Q6: What type of roles does CISSP certification target?

Answer: CISSP is targeted towards experienced security professionals and often leads to roles like Chief Information Security Officer, IT Director/Manager, Security Systems Engineer, and Security Analyst. It is more aligned with managerial and strategic positions.

Q7: How does the focus of CASP+ compare to that of CISSP?

Answer: CASP+ is more technically oriented, focusing on implementing solutions and advanced security concepts. CISSP, on the other hand, has a broader focus, encompassing risk management, policy development, and overall security strategy.

Q8: What is the average salary for CASP+ vs CISSP certified professionals?

Answer: While salaries vary based on location, experience, and the specific role, generally, CISSP-certified professionals tend to have higher average salaries due to the certification’s alignment with senior and managerial roles.

Q9: How long are the CASP+ and CISSP certifications valid?

Answer: Both certifications require continuing education for renewal. CASP+ is valid for three years, while CISSP also requires renewal every three years, with ongoing requirements for professional education credits.

Q10: Can someone with CASP+ certification easily transition to a CISSP role?

Answer: While CASP+ provides a strong technical foundation, transitioning to a CISSP role may require additional experience in managerial and strategic areas of cybersecurity, as well as meeting CISSP’s work experience requirements.

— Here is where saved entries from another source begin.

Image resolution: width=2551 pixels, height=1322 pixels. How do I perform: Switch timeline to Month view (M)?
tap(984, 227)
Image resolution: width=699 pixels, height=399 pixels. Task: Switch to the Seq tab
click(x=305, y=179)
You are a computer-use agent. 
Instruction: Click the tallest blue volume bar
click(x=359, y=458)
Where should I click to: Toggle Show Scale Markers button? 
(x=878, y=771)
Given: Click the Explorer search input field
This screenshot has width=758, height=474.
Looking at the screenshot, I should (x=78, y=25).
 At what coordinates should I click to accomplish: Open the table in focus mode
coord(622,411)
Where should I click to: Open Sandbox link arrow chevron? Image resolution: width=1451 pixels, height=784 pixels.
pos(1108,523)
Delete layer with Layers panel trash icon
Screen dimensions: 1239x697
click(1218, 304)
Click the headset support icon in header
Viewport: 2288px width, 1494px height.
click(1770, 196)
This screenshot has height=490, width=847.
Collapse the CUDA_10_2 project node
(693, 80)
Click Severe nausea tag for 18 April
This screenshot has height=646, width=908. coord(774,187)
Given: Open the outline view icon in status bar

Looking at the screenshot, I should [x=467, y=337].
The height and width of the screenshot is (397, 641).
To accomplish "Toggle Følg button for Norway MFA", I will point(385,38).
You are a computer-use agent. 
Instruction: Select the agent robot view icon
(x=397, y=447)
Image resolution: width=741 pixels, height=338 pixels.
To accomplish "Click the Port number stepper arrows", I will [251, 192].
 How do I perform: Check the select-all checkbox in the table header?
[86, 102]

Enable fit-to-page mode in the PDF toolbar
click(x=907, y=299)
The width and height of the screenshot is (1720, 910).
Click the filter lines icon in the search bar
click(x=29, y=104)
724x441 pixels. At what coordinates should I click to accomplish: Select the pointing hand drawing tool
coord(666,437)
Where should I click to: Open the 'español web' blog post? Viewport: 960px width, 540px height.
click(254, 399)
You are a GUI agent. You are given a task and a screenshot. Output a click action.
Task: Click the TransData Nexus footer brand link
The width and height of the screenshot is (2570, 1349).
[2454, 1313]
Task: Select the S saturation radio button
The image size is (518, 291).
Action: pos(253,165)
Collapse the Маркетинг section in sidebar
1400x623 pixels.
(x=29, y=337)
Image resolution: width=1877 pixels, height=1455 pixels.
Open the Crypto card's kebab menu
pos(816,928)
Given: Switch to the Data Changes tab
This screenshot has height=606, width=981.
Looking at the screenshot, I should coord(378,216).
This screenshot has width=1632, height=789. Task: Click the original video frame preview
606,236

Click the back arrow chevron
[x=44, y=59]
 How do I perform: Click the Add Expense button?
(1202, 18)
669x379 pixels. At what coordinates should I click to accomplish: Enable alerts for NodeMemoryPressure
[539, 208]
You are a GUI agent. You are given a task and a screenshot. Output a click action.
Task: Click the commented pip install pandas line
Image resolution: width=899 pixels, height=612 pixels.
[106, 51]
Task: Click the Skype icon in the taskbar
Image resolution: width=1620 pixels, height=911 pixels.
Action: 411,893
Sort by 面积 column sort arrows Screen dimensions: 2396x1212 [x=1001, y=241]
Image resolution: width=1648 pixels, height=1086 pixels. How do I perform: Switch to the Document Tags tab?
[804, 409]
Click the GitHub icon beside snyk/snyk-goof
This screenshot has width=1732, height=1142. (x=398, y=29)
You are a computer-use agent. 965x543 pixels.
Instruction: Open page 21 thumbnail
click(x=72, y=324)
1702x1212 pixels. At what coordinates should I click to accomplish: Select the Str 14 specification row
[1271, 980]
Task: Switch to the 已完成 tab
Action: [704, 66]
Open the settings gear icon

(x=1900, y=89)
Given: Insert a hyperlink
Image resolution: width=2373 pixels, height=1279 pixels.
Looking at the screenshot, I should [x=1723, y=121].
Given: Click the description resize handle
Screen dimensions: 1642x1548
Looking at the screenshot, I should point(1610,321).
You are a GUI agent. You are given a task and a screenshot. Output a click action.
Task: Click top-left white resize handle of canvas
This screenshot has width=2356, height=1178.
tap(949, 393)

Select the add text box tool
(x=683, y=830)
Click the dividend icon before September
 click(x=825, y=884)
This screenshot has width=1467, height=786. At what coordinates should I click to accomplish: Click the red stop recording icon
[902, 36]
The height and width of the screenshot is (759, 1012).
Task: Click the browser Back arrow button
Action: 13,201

Q11: Is it beneficial to hold both CASP+ and CISSP certifications?

Answer: Holding both certifications can be beneficial, as they complement each other. CASP+ demonstrates technical expertise, while CISSP showcases strategic and managerial skills, making a professional well-rounded in the cybersecurity field.

Q12: How should one choose between CASP+ and CISSP?

Answer: The choice depends on individual career goals. If you aim for a technical, hands-on role in cybersecurity, CASP+ may be more suitable. If you aspire to move into senior management or strategic positions, CISSP would be more appropriate.